4.2.8. Assessing the Impact on Mental Workload (AIM)
Table 16 shows the results of the AIM analysis. AIM was the third of three assessments from the SHAPE questionnaire used in this study, which analyzed the ATCos’ mental workload experienced.
Medium,
Heavy, and
Both represent the corresponding results for the scenarios used during the validation trials. Columns indicated by
SE show the results with sequence effects. Columns with
NSE show the results after compensating for the sequence effects.
The AIM results show that for the M scenario, the average difference was 0.19 after compensating for sequence effects (row “Summary”, column “NSE”). This suggests that using the ASRU support increased the mental workload. For the H scenario and when combining both scenarios, the average difference ranged from −0.10 (Both) to −0.38 (Heavy) after compensating for sequence effects.
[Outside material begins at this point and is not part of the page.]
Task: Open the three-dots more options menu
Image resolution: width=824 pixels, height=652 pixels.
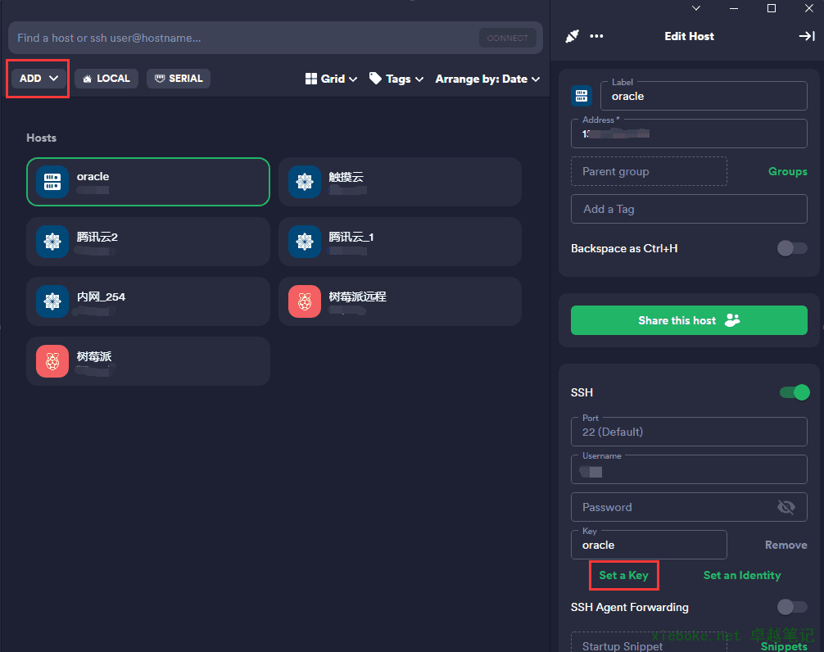Action: tap(596, 36)
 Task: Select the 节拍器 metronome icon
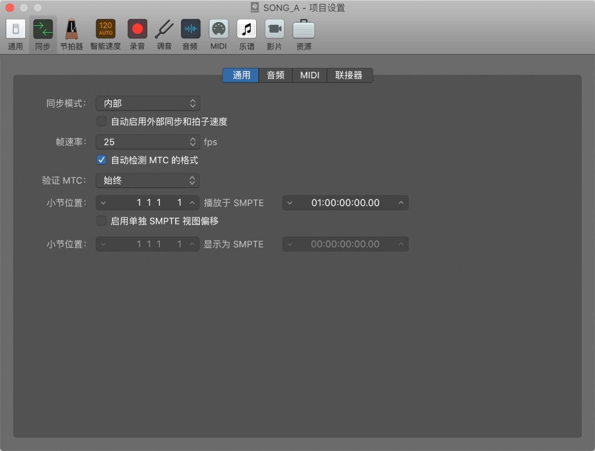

These results indicate that the mental workload decreased during the simulation runs when using the ASRU support compared to the simulation runs without ASRU support.
The average p-value results for the M scenario (α = −27%) and when combining Both scenarios (α = 30%) were greater than |10%|. This indicates that no statistical significance could be achieved when using the ASRU support. For the H scenario, the average p-value was 2.5% after compensating for sequence effects. This indicates that for the H scenario, the null hypothesis was invalid and the mental workload was improved by using the ASRU support.